Document:
....................

Spent a good part of the day on this in IRC, copying some relevant info here:
* dcausse started a completion suggester build this morning, it ran all day (14hours and still going)
* Choosing a random day, 20170312, all completion suggester indices built in 8 hours
** enwiki built 5.35M docs from 03:44:26 to 05:22:16
** about 100 minutes, so 54,720 docs/minute
* ebernhardson took a 5 minute tcpdump of all traffic to/from terbium to codfw cluster hosts
** Indexing bulks is reporting an average of ~10ms
** scrolls reporting an average of ~100ms, peaks ~200ms
** 3088 /_bulk requests over 5 minutes, average content size of 41kB. This is for all 4 wikis currently indexing
** Hard to filter packets to only one wiki, but assuming 1/4 thats 772 bulks per wiki, 77,200k docs per 5 minutes, 15.4k docs per minute per wiki
** enwiki is 5 mil docs, 15.4k docs/minute would take 5.5 hours or more.
** 15.4k docs/minute, vs 54k docs/minute previously. Where did the time go?
** 772 bulks in 5 minutes per wiki is 2.57 round trips per second
Possible solutions:
* batch sizes are very small. request and response cycle happens multiple times per second. Current size is only 100 docs per scroll + bulk.
* Figure out what happened to make this so much slower...

....................

Problem: In the notes on the completion suggester build, what is the current batch size per scroll and bulk?

Supplied information:
....................

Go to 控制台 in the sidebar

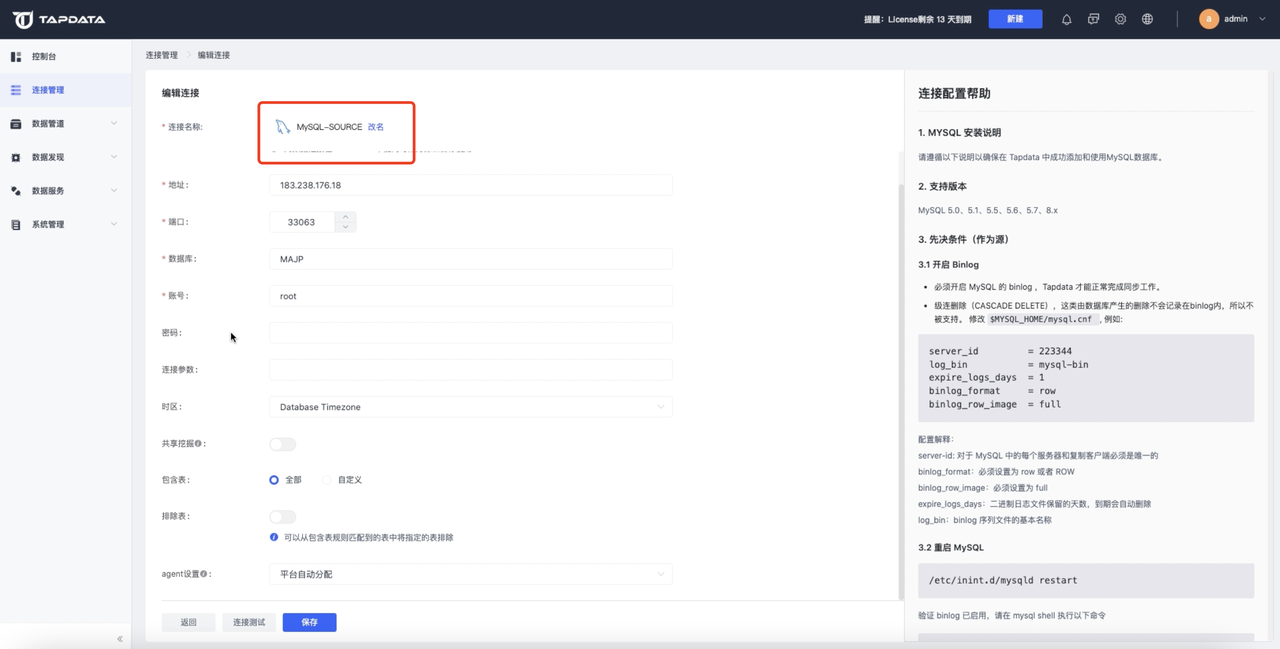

....................

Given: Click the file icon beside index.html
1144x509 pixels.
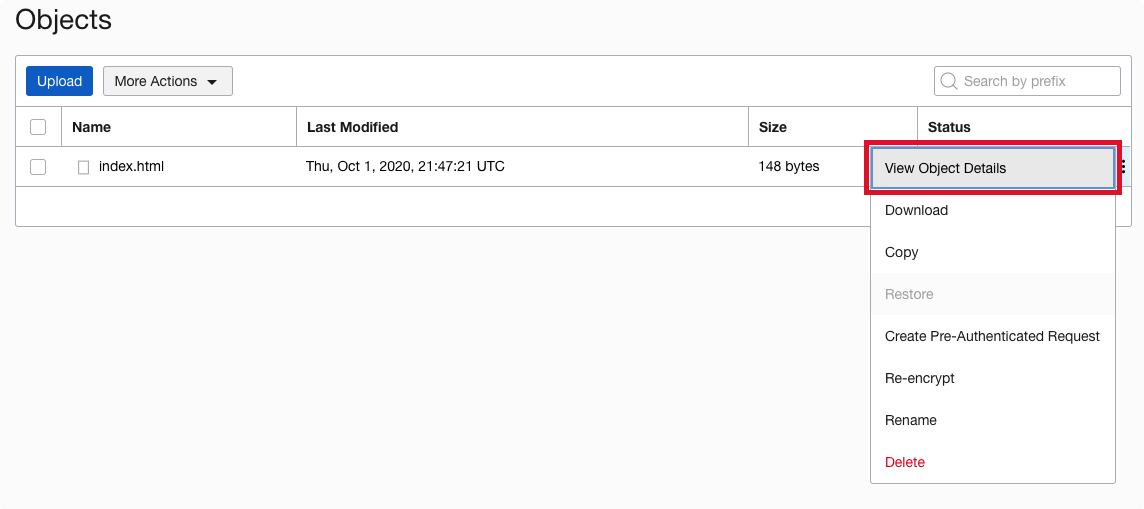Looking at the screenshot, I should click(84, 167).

....................

Response: 100 documents.